_Task requirements_:
With both ends included, repeat exactly the lines of the entries below from the one containing "Над Чорним морем" down to the one containing "Dom i ogród (389, 2442)", and no others.
-----
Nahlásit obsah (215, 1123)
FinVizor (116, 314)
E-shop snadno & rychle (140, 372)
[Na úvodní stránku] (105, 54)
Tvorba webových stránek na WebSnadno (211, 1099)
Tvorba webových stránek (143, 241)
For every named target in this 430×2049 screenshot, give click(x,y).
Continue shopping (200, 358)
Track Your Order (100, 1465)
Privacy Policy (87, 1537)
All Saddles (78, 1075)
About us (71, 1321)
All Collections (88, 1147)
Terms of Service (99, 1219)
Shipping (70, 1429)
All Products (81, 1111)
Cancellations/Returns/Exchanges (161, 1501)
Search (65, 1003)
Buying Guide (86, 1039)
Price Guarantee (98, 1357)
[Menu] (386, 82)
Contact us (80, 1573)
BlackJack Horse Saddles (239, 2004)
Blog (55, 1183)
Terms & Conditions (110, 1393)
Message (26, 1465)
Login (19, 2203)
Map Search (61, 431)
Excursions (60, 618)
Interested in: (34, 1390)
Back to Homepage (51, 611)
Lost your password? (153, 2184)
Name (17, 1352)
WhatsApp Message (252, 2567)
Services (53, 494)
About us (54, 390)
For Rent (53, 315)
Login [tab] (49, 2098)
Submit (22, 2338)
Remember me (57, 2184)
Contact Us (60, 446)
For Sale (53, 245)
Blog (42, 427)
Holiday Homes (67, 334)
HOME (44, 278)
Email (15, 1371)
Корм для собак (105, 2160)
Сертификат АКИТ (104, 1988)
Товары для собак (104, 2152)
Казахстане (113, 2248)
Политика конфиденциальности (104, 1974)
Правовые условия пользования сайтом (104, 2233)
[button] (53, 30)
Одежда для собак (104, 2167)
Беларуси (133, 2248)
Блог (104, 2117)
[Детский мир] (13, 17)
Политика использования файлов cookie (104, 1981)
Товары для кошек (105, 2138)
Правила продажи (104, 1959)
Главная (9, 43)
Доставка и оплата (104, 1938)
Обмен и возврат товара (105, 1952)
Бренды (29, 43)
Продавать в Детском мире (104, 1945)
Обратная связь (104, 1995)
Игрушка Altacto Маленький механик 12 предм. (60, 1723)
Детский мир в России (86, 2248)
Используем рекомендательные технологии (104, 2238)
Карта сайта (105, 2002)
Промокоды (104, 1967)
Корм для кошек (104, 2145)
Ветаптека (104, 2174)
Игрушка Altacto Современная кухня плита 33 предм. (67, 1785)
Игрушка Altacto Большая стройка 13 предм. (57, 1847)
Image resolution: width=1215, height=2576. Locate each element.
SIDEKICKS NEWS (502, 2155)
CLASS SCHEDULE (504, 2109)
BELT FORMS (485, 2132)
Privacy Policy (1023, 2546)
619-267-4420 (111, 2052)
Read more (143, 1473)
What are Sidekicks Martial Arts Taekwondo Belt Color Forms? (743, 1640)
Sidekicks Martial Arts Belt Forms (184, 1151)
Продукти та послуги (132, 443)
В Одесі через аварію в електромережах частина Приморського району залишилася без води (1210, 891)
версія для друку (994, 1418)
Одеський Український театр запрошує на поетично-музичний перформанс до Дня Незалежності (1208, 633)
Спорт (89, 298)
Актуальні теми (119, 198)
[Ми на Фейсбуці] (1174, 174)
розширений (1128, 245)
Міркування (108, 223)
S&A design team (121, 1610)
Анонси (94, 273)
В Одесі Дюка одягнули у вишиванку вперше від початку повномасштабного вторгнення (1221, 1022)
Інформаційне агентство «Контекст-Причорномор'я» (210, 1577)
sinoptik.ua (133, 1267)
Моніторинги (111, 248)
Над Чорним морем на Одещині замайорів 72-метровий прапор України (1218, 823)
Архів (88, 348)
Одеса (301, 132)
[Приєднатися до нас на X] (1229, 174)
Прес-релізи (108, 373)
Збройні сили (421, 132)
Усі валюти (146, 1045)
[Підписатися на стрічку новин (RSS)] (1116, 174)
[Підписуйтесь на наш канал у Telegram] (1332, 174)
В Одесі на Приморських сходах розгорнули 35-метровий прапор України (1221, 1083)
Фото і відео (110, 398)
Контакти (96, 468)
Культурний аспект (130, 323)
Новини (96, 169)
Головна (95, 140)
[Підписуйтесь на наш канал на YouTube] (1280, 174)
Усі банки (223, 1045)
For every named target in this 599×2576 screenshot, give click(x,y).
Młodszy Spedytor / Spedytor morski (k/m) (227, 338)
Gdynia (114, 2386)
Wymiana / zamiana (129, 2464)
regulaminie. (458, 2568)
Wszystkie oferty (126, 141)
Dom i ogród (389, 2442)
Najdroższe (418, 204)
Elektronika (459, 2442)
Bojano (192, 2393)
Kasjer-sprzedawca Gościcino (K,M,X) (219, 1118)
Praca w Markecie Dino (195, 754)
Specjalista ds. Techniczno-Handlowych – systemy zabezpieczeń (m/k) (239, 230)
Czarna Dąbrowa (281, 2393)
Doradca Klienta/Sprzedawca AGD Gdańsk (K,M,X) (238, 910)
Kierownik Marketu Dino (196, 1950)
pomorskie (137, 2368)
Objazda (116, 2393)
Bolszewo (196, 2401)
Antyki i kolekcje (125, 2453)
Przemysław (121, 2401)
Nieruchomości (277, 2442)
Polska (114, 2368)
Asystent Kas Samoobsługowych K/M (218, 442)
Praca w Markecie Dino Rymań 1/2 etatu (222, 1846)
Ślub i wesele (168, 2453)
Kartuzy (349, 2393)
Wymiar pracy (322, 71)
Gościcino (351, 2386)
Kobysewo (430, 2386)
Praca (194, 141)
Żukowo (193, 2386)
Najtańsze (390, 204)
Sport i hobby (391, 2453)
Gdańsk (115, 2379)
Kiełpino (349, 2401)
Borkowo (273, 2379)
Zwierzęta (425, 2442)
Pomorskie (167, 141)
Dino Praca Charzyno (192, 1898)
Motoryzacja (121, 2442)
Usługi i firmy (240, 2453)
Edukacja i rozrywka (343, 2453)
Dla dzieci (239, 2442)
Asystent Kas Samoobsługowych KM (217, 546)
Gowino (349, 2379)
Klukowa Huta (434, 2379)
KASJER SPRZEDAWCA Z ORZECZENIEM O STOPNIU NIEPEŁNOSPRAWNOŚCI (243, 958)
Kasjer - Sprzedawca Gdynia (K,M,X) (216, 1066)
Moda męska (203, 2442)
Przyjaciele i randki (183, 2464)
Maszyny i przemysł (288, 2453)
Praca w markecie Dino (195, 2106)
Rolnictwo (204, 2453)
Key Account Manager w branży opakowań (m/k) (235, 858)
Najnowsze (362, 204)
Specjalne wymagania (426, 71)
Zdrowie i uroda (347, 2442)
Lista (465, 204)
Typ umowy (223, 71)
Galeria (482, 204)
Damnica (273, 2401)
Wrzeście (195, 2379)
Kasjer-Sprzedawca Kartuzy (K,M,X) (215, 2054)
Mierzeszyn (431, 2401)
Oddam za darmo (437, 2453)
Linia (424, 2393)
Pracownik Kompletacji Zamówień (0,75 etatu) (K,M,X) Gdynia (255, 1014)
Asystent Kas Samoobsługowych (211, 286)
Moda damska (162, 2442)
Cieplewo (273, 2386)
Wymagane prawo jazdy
-----
_Result_:
Над Чорним морем на Одещині замайорів 72-метровий прапор України (1218, 823)
Архів (88, 348)
Одеса (301, 132)
[Приєднатися до нас на X] (1229, 174)
Прес-релізи (108, 373)
Збройні сили (421, 132)
Усі валюти (146, 1045)
[Підписатися на стрічку новин (RSS)] (1116, 174)
[Підписуйтесь на наш канал у Telegram] (1332, 174)
В Одесі на Приморських сходах розгорнули 35-метровий прапор України (1221, 1083)
Фото і відео (110, 398)
Контакти (96, 468)
Культурний аспект (130, 323)
Новини (96, 169)
Головна (95, 140)
[Підписуйтесь на наш канал на YouTube] (1280, 174)
Усі банки (223, 1045)
For every named target in this 599×2576 screenshot, give click(x,y).
Młodszy Spedytor / Spedytor morski (k/m) (227, 338)
Gdynia (114, 2386)
Wymiana / zamiana (129, 2464)
regulaminie. (458, 2568)
Wszystkie oferty (126, 141)
Dom i ogród (389, 2442)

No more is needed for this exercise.